WORK TO COMPLETE -> Copy out every one of the following records word for word, leaving nothing changed.
───
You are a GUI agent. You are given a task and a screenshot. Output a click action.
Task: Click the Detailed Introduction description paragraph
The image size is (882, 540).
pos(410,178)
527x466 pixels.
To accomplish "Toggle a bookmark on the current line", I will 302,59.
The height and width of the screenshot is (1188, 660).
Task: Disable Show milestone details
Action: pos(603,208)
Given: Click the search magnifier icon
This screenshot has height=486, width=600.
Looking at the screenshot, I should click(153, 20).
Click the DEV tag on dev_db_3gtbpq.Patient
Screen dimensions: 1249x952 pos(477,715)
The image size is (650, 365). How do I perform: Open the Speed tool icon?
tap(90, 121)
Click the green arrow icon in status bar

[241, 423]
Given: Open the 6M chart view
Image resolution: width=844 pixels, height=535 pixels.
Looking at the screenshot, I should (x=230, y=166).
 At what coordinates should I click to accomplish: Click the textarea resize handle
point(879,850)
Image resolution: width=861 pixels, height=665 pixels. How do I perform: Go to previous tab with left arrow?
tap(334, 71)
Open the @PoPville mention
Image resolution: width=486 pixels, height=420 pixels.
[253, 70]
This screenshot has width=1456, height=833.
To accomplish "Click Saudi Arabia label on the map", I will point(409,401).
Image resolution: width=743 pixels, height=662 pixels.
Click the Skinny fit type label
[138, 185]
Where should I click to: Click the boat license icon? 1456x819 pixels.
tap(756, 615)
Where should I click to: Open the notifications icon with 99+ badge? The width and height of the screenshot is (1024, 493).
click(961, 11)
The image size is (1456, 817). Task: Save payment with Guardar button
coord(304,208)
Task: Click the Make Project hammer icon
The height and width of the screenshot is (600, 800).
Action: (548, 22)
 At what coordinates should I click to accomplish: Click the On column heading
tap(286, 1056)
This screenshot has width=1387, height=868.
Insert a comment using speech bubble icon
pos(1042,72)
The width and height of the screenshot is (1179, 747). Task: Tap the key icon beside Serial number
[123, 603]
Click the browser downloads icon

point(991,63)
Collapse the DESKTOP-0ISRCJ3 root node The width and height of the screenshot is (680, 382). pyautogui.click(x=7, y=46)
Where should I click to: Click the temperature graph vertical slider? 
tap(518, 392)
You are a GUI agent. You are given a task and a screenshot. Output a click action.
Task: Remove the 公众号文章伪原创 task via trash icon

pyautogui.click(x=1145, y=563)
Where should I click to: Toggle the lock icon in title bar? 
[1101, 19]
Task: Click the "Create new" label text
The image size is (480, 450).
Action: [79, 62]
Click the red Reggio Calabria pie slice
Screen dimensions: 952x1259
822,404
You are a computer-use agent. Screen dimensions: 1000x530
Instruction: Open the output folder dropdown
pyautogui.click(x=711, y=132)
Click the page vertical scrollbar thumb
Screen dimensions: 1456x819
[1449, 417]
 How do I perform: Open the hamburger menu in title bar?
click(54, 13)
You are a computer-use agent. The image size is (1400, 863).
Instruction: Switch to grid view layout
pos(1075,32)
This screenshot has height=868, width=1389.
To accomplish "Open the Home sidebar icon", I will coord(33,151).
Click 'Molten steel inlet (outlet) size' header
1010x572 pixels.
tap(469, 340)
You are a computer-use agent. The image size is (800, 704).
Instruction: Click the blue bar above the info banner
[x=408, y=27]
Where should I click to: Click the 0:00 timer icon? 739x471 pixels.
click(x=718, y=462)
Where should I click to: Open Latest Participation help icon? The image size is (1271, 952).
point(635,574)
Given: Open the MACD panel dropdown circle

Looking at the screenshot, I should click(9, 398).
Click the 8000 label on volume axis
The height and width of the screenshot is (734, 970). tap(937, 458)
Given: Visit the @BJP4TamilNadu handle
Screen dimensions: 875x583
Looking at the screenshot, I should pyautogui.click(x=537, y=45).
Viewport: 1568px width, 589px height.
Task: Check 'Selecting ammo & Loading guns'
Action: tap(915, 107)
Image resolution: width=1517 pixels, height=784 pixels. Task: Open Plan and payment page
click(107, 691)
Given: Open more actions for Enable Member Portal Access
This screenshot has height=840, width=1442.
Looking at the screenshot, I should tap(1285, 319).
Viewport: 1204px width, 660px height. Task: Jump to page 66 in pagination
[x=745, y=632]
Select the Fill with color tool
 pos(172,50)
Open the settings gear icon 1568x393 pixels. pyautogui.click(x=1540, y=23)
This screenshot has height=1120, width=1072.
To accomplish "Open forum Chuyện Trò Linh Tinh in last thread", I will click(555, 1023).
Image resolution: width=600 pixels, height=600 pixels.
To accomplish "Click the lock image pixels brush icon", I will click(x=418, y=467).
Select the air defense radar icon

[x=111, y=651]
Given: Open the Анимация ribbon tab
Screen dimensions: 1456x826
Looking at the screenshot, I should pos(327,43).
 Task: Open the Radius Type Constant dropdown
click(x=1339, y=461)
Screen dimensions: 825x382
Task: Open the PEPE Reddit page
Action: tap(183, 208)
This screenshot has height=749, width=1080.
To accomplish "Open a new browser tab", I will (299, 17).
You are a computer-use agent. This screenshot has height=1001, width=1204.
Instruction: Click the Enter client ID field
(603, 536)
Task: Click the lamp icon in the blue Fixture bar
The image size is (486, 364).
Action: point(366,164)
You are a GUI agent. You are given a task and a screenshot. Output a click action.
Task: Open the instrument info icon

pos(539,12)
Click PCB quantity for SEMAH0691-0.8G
───
FINAL RESULT ->
You are a GUI agent. You are given a task and a screenshot. Output a click action.
Task: Click the Detailed Introduction description paragraph
The image size is (882, 540).
pos(410,178)
527x466 pixels.
To accomplish "Toggle a bookmark on the current line", I will 302,59.
The height and width of the screenshot is (1188, 660).
Task: Disable Show milestone details
Action: pos(603,208)
Given: Click the search magnifier icon
This screenshot has height=486, width=600.
Looking at the screenshot, I should click(153, 20).
Click the DEV tag on dev_db_3gtbpq.Patient
Screen dimensions: 1249x952 pos(477,715)
The image size is (650, 365). How do I perform: Open the Speed tool icon?
tap(90, 121)
Click the green arrow icon in status bar

[241, 423]
Given: Open the 6M chart view
Image resolution: width=844 pixels, height=535 pixels.
Looking at the screenshot, I should (x=230, y=166).
 At what coordinates should I click to accomplish: Click the textarea resize handle
point(879,850)
Image resolution: width=861 pixels, height=665 pixels. How do I perform: Go to previous tab with left arrow?
tap(334, 71)
Open the @PoPville mention
Image resolution: width=486 pixels, height=420 pixels.
[253, 70]
This screenshot has width=1456, height=833.
To accomplish "Click Saudi Arabia label on the map", I will point(409,401).
Image resolution: width=743 pixels, height=662 pixels.
Click the Skinny fit type label
[138, 185]
Where should I click to: Click the boat license icon? 1456x819 pixels.
tap(756, 615)
Where should I click to: Open the notifications icon with 99+ badge? The width and height of the screenshot is (1024, 493).
click(961, 11)
The image size is (1456, 817). Task: Save payment with Guardar button
coord(304,208)
Task: Click the Make Project hammer icon
The height and width of the screenshot is (600, 800).
Action: (548, 22)
 At what coordinates should I click to accomplish: Click the On column heading
tap(286, 1056)
This screenshot has width=1387, height=868.
Insert a comment using speech bubble icon
pos(1042,72)
The width and height of the screenshot is (1179, 747). Task: Tap the key icon beside Serial number
[123, 603]
Click the browser downloads icon

point(991,63)
Collapse the DESKTOP-0ISRCJ3 root node The width and height of the screenshot is (680, 382). pyautogui.click(x=7, y=46)
Where should I click to: Click the temperature graph vertical slider? 
tap(518, 392)
You are a GUI agent. You are given a task and a screenshot. Output a click action.
Task: Remove the 公众号文章伪原创 task via trash icon

pyautogui.click(x=1145, y=563)
Where should I click to: Toggle the lock icon in title bar? 
[1101, 19]
Task: Click the "Create new" label text
The image size is (480, 450).
Action: [79, 62]
Click the red Reggio Calabria pie slice
Screen dimensions: 952x1259
822,404
You are a computer-use agent. Screen dimensions: 1000x530
Instruction: Open the output folder dropdown
pyautogui.click(x=711, y=132)
Click the page vertical scrollbar thumb
Screen dimensions: 1456x819
[1449, 417]
 How do I perform: Open the hamburger menu in title bar?
click(54, 13)
You are a computer-use agent. The image size is (1400, 863).
Instruction: Switch to grid view layout
pos(1075,32)
This screenshot has height=868, width=1389.
To accomplish "Open the Home sidebar icon", I will coord(33,151).
Click 'Molten steel inlet (outlet) size' header
1010x572 pixels.
tap(469, 340)
You are a computer-use agent. The image size is (800, 704).
Instruction: Click the blue bar above the info banner
[x=408, y=27]
Where should I click to: Click the 0:00 timer icon? 739x471 pixels.
click(x=718, y=462)
Where should I click to: Open Latest Participation help icon? The image size is (1271, 952).
point(635,574)
Given: Open the MACD panel dropdown circle

Looking at the screenshot, I should click(9, 398).
Click the 8000 label on volume axis
The height and width of the screenshot is (734, 970). tap(937, 458)
Given: Visit the @BJP4TamilNadu handle
Screen dimensions: 875x583
Looking at the screenshot, I should pyautogui.click(x=537, y=45).
Viewport: 1568px width, 589px height.
Task: Check 'Selecting ammo & Loading guns'
Action: tap(915, 107)
Image resolution: width=1517 pixels, height=784 pixels. Task: Open Plan and payment page
click(107, 691)
Given: Open more actions for Enable Member Portal Access
This screenshot has height=840, width=1442.
Looking at the screenshot, I should tap(1285, 319).
Viewport: 1204px width, 660px height. Task: Jump to page 66 in pagination
[x=745, y=632]
Select the Fill with color tool
 pos(172,50)
Open the settings gear icon 1568x393 pixels. pyautogui.click(x=1540, y=23)
This screenshot has height=1120, width=1072.
To accomplish "Open forum Chuyện Trò Linh Tinh in last thread", I will click(555, 1023).
Image resolution: width=600 pixels, height=600 pixels.
To accomplish "Click the lock image pixels brush icon", I will click(x=418, y=467).
Select the air defense radar icon

[x=111, y=651]
Given: Open the Анимация ribbon tab
Screen dimensions: 1456x826
Looking at the screenshot, I should pos(327,43).
 Task: Open the Radius Type Constant dropdown
click(x=1339, y=461)
Screen dimensions: 825x382
Task: Open the PEPE Reddit page
Action: tap(183, 208)
This screenshot has height=749, width=1080.
To accomplish "Open a new browser tab", I will (299, 17).
You are a computer-use agent. This screenshot has height=1001, width=1204.
Instruction: Click the Enter client ID field
(603, 536)
Task: Click the lamp icon in the blue Fixture bar
The image size is (486, 364).
Action: point(366,164)
You are a GUI agent. You are given a task and a screenshot. Output a click action.
Task: Open the instrument info icon

pos(539,12)
Click PCB quantity for SEMAH0691-0.8G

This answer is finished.